_PROBLEMS_
[A] In the text on soul sleep, what does the heresy of "soul sleep" affirm?
[B] Reproduce the soul sleep text from "Soul Sleep and" up to and including "Dogmas, p. 157).".

_PAGE EXTRACT_
Soul Sleep and Lazar Puhalo
I speculate that a lot of the modern attacks on traditional Christian beliefs are rooted in Masonry. Masons want to "strip from all religions their orthodox tenets, legends, allegories and dogmas." (Clausen, Clausen's Commentaries on Morals and Dogmas, p. 157).
This is a short response to Lazar Puhalo's view of death, which comes close to the heresy of “soul sleep” — which affirms that the soul is unconscious and does not function outside the body at death. Puhalo’s view does not comport with biblical or ancient Jewish belief. In the following article, which is not exhaustive, I supply information proving that biblical writers and ancient Jews believed that the soul departed from the body at death and was conscious. The view that the soul remains in the body at death, in a state of sleep, does not in the least correspond with the sources coming from the Judeo-Christian revelation. This article is mostly just a collection of notes from biblical, Talmudic and intertestimental writings. Up to this point in my Orthodox Christian experience, I have never seen anyone delve into the biblical languages in their disputes about the toll-houses. I hope that this small response will be edifying. The Christian belief in the conscious afterlife of disembodied souls does not come from paganism, but must be understood against the backdrop of Scripture and ancient Judaism.

_DATA_
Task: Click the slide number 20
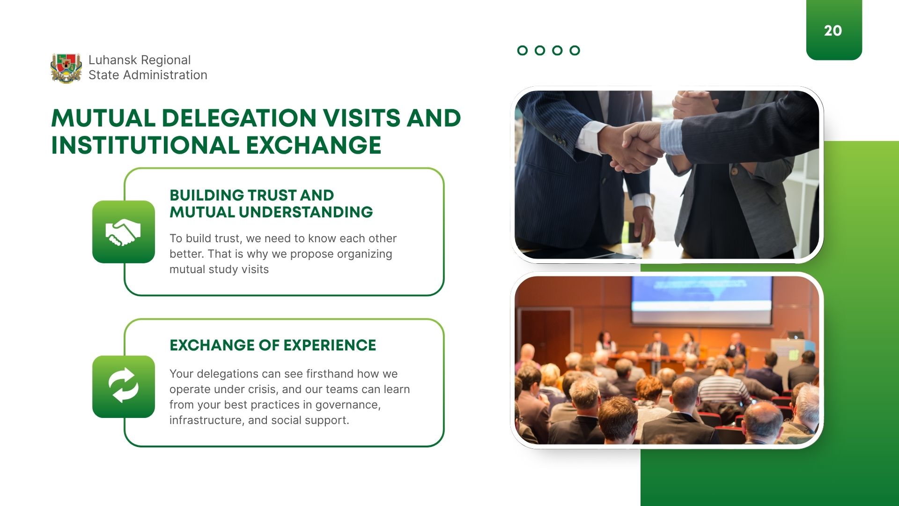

_PER-TASK OUTPUTS_
[A] It affirms that the soul is unconscious and does not function outside the body at death.

[B]
Soul Sleep and Lazar Puhalo
I speculate that a lot of the modern attacks on traditional Christian beliefs are rooted in Masonry. Masons want to "strip from all religions their orthodox tenets, legends, allegories and dogmas." (Clausen, Clausen's Commentaries on Morals and Dogmas, p. 157).